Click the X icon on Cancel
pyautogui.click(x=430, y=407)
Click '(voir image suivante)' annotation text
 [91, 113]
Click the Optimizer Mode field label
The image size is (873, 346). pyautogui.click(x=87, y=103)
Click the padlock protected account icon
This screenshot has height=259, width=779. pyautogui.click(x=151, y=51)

-------------------------

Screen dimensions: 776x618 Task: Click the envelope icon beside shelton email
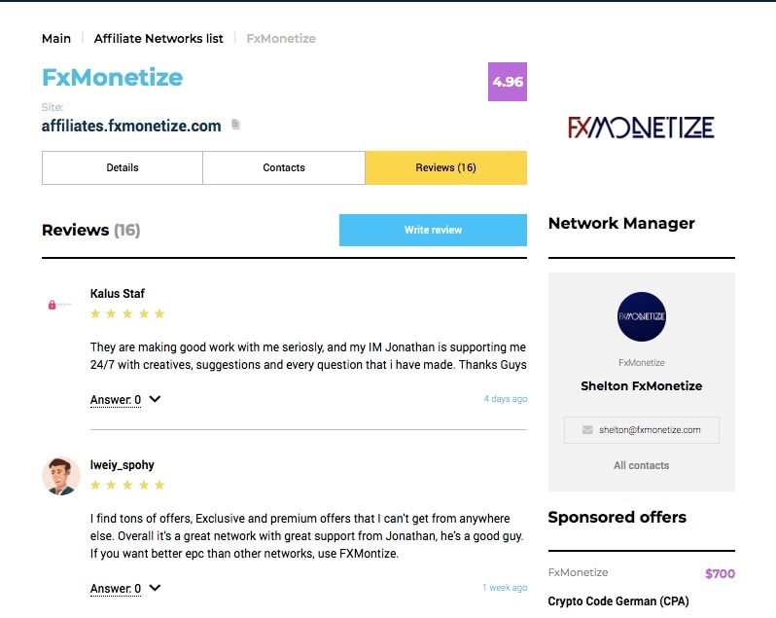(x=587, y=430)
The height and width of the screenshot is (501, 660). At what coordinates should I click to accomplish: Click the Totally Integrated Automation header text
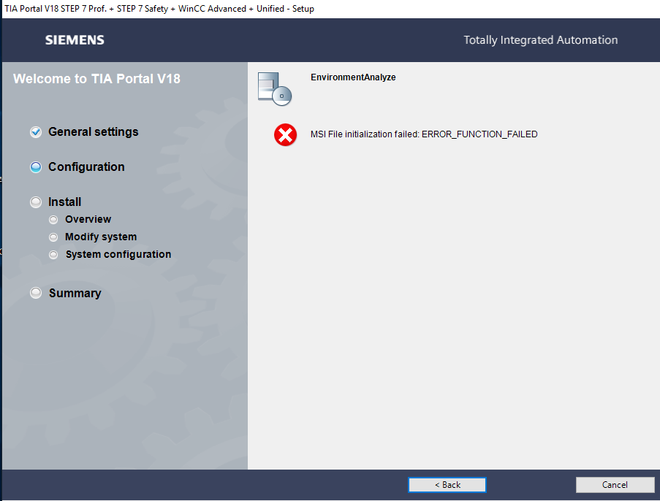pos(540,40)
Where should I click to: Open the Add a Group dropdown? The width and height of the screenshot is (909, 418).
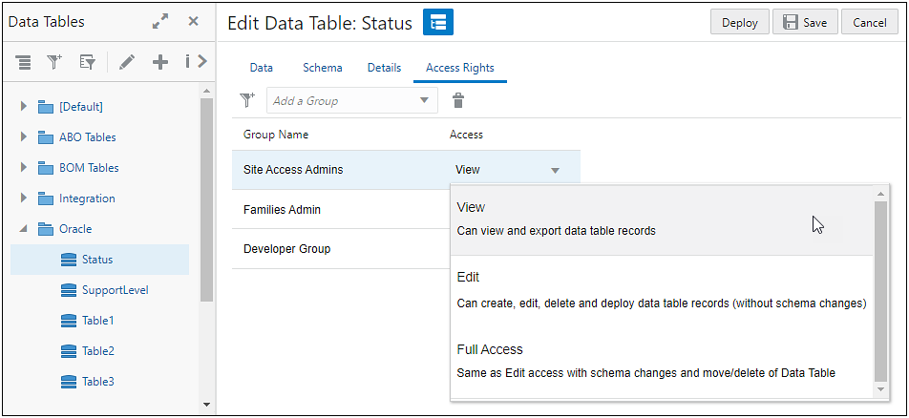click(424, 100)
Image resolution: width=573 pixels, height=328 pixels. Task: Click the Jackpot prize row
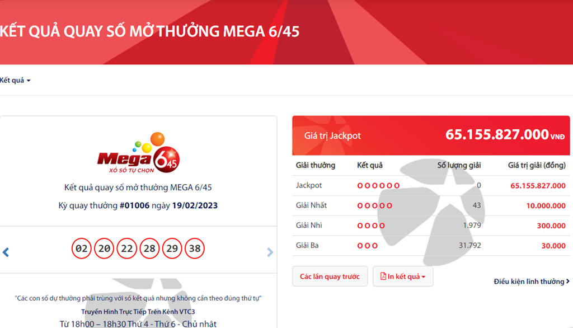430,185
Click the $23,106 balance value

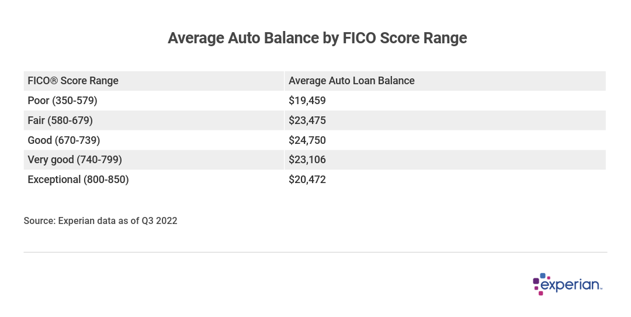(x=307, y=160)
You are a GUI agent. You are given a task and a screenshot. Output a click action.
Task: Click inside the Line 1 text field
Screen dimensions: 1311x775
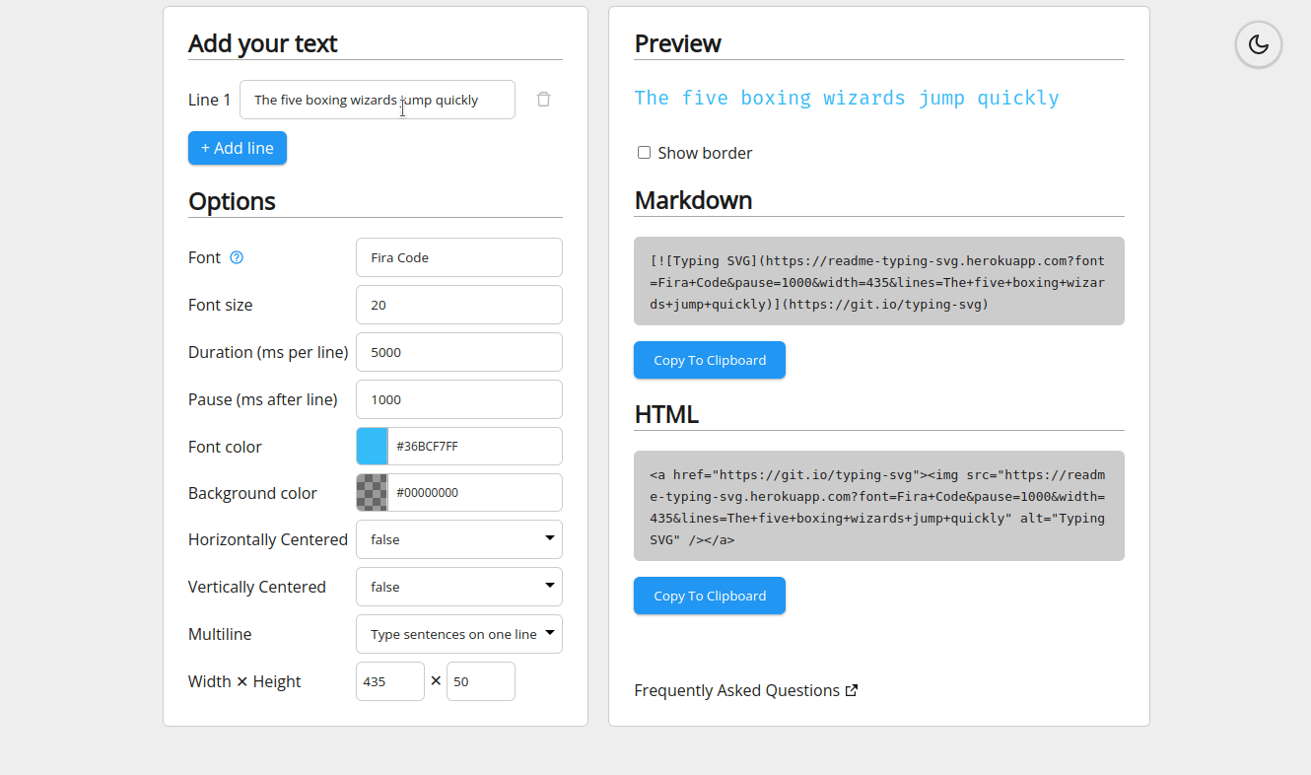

-------------------------

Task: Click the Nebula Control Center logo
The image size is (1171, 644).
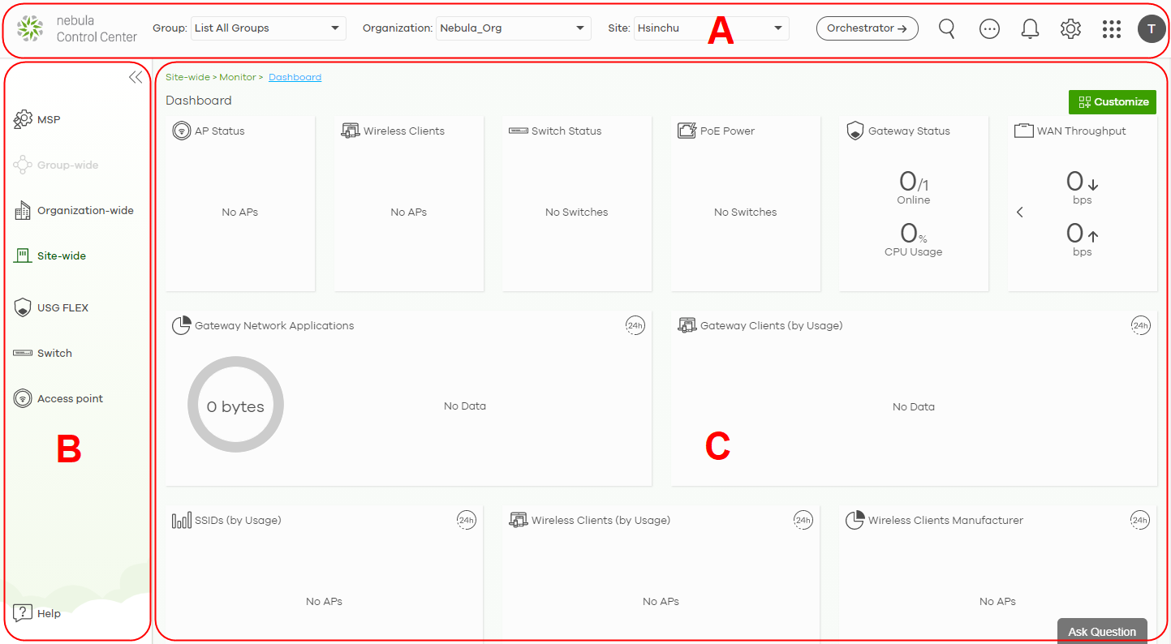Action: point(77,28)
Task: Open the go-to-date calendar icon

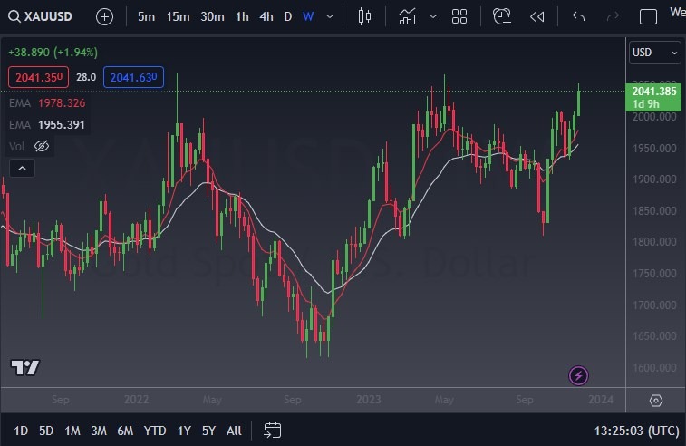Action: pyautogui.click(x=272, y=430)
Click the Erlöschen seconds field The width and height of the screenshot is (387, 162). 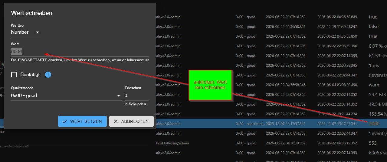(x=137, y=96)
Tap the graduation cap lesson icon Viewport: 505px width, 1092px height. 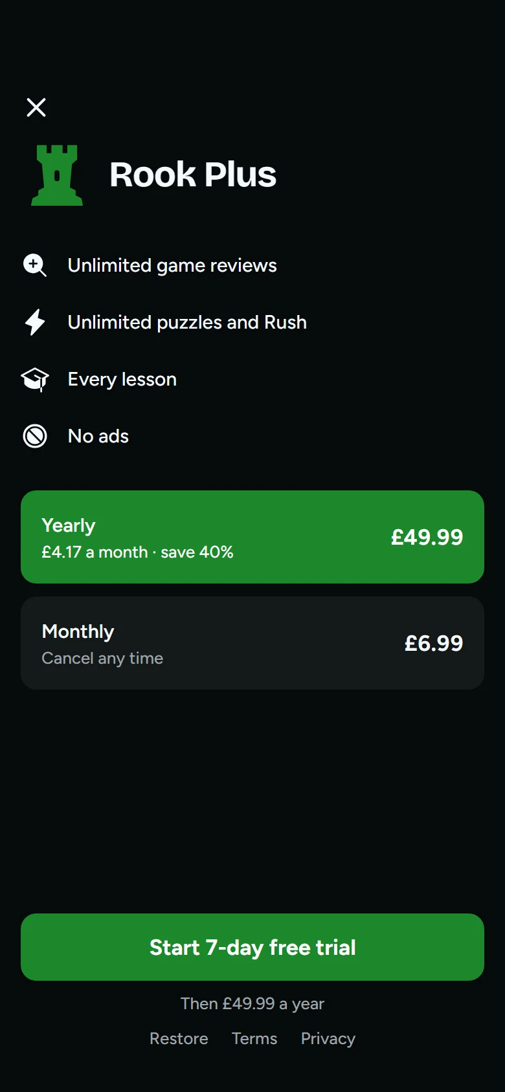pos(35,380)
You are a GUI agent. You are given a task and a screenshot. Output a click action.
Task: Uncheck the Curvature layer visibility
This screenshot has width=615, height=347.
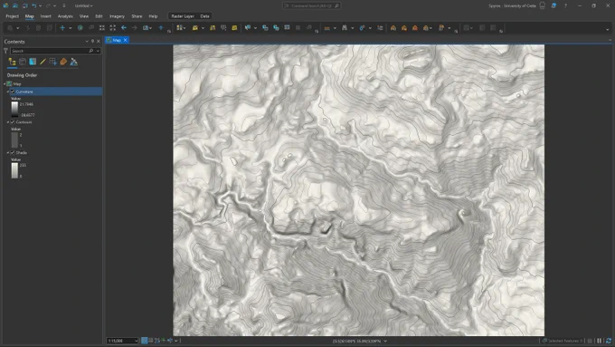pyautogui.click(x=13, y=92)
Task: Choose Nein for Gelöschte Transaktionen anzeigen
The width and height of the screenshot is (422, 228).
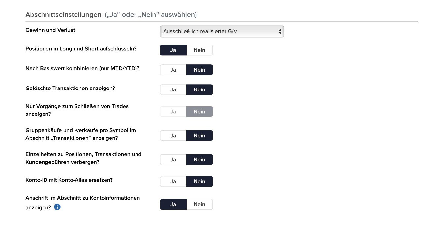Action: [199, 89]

-------------------------

# Exercise details
Repeat, without pictures, exactly the lines of the data above from the one containing "Where should I" through the one containing "Screen dimensions: 1311x775", including both and adding nothing.

# Worked solution
Where should I click to: Open the Add a Group dropdown? The width and height of the screenshot is (909, 418).
click(424, 100)
Image resolution: width=573 pixels, height=328 pixels. Task: Click the Jackpot prize row
430,185
Click the $23,106 balance value

(x=307, y=160)
You are a GUI agent. You are given a task and a screenshot. Output a click action.
Task: Click inside the Line 1 text field
Screen dimensions: 1311x775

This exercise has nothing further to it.